→ Excerpted text
■ ■ ■
In addition, all of the character formatting style attributes (see 2.2. ``Character styles'') may be specified for a paragraph style.

TIP -- To achieve ``hanging indentation'', use a negative value for FirstIndent.

NOTE -- If a series of successive paragraphs specify the same set of borders, the borders are drawn around the group as a whole unless the InnerBorders flag is specified.

2.4 Section styles

rtf:sectStyle id "description" -basedon styleid {
    param value
    ...
}

Defines a section style, which may be referenced by id in a later call to rtf:startSection.

PageWidth
PageHeight
Dimensions: width and height of the page for this section. Default taken from document formatting properties.
LeftMargin
RightMargin
TopMargin
BottomMargin
Dimension: left, right, top, and bottom page margins. Default taken from document formatting properties.
Landscape
Flag: if set, page orientation is landscape instead of portrait for this section.

NOTE -- It is unclear how this affects the interpretation of the page size and margin control words.

HasTitlePage
Flag: if set, the first page of this section may use a different header and footer than the rest of the section. See 3.6. ``Page headers and footers''.
HeaderPosition
Dimension: Distance from the top of the page to the page header.
FooterPosition
Dimension: Distance from the botom of the page to the page footer.

NOTE -- It is unclear whether these specify distance to the top or the bottom of the header and footer.

SectionBreak
One of the following symbols:
None
No explicit page break before this section
Page
Section starts on a new page
EvenPage
Section starts on the next even-numbered page
OddPage
Section starts on the next odd-numbered page
VAlign
Specifies the vertical alignment of the text with respect to the page margins. One of the following symbolic values:
Top
Ragged-bottom pages, aligned with the top margin (default).
Justify
Text is set flush-bottom.
Middle
Text is centered between the top and bottom margins.
Bottom
Text is aligned with the bottom margin.
■ ■ ■
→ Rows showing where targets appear
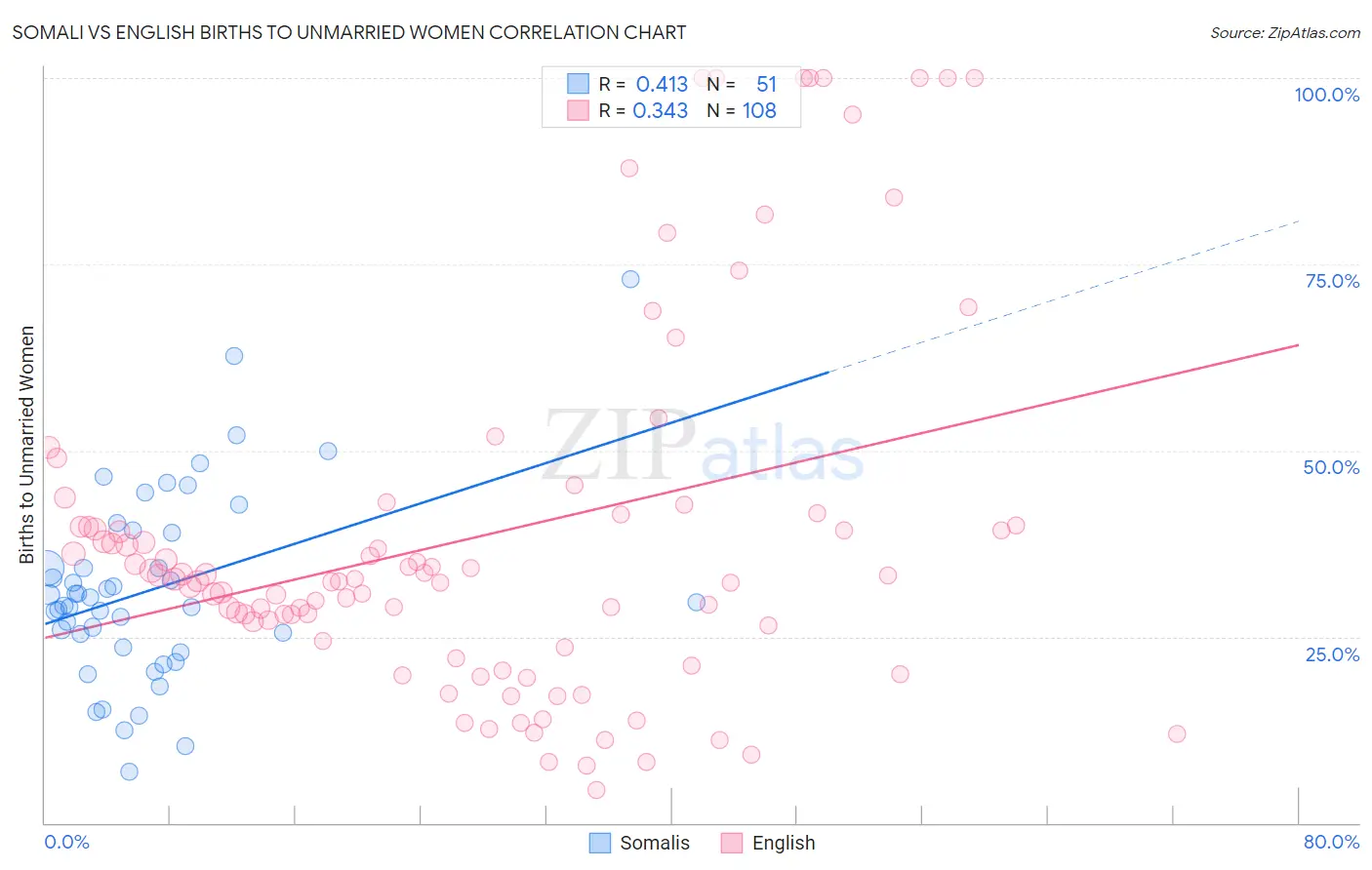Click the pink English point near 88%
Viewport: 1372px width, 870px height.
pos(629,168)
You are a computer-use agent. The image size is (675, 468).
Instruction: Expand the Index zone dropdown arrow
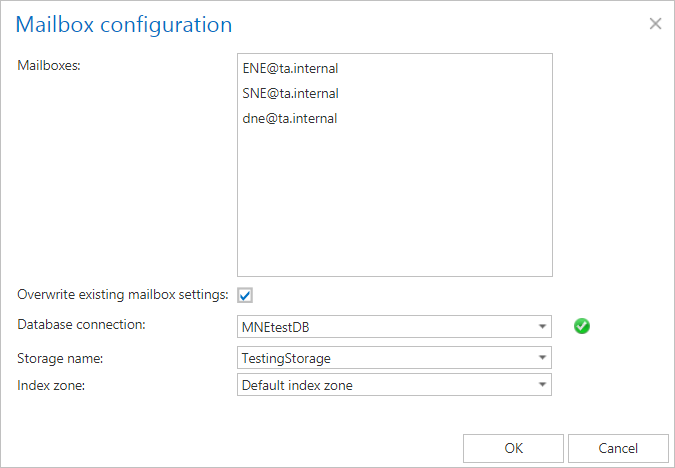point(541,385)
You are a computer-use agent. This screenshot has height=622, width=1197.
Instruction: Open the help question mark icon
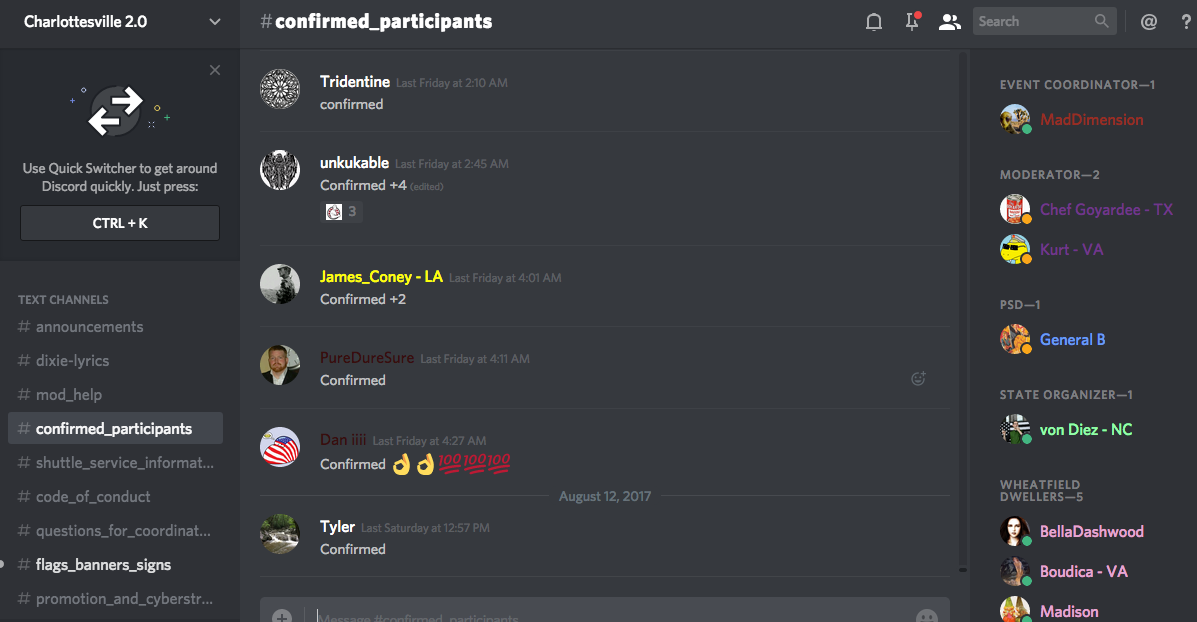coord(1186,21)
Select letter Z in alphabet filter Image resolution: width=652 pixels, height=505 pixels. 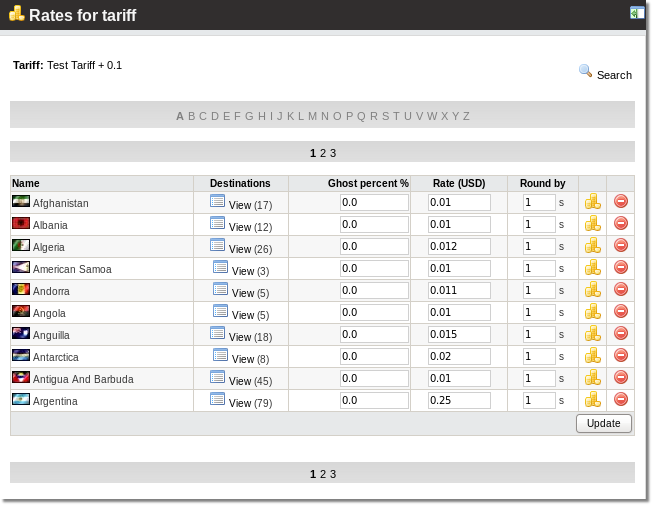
■ ■ ■
→ Goals
1. Answer these questions from the RTF style documentation.
(a) What value should FirstIndent have to get hanging indentation?
(b) What does setting the Landscape flag do to a section?
(c) Where does a section start when SectionBreak is set to OddPage?
2. Pick up the RTF style documentation after its last line and continue it.
The listing is separate from the RTF style documentation and stands on its own.

→ Task-by-task answers
1.
(a) A negative value.
(b) It makes the page orientation landscape instead of portrait for that section.
(c) On the next odd-numbered page.

2.
PageNumbering
Determines the format for the PageNumber special control word (see 3.3. ``Special characters''). One of Arabic, UCRoman, LCRoman, UCAlpha, or LCAlpha, for arabic (decimal), uppercase roman numerals, lowercase roman numerals, uppercase letters, and lowercase letters, respectively.
RestartPageNumbers
Boolean: if set, page numbering starts over at this section.
FirstPageNumber
Integer: starting page number for this section if RestartPageNumbers is set (1).

2.5 Document-wide formatting properties

The rtf:documentFormat command specifies formatting properties for the document as a whole. This command is optional; the default values for these parameters should be sufficient unless you need finer control over the layout.

rtf:documentFormat {
    param value
    ...
}

Available document formatting parameters are:

PaperWidth
PaperHeight
Dimension: specify the width and height of the paper. Default depends on the output device; typically US letter (8.5in by 11in).
PaperSize
Shorthand way of specifying PaperWidth and PaperHeight. One of the symbolic values A4, A5, B5, Letter, Legal, or Executive.
LeftMargin
RightMargin
TopMargin
BottomMargin
Dimension: specifies the left, right, top, and bottom page margins. May be overridden on a per-section basis.
TwoSide
Flag: if set, specifies two-sided format. This affects headers and footers; see 3.6. ``Page headers and footers''.
MirrorMargins
Flag: if set, swaps the values of LeftMargin and RightMargin on verso (even-numbered) pages. MirrorMargins is only valid if TwoSide is set.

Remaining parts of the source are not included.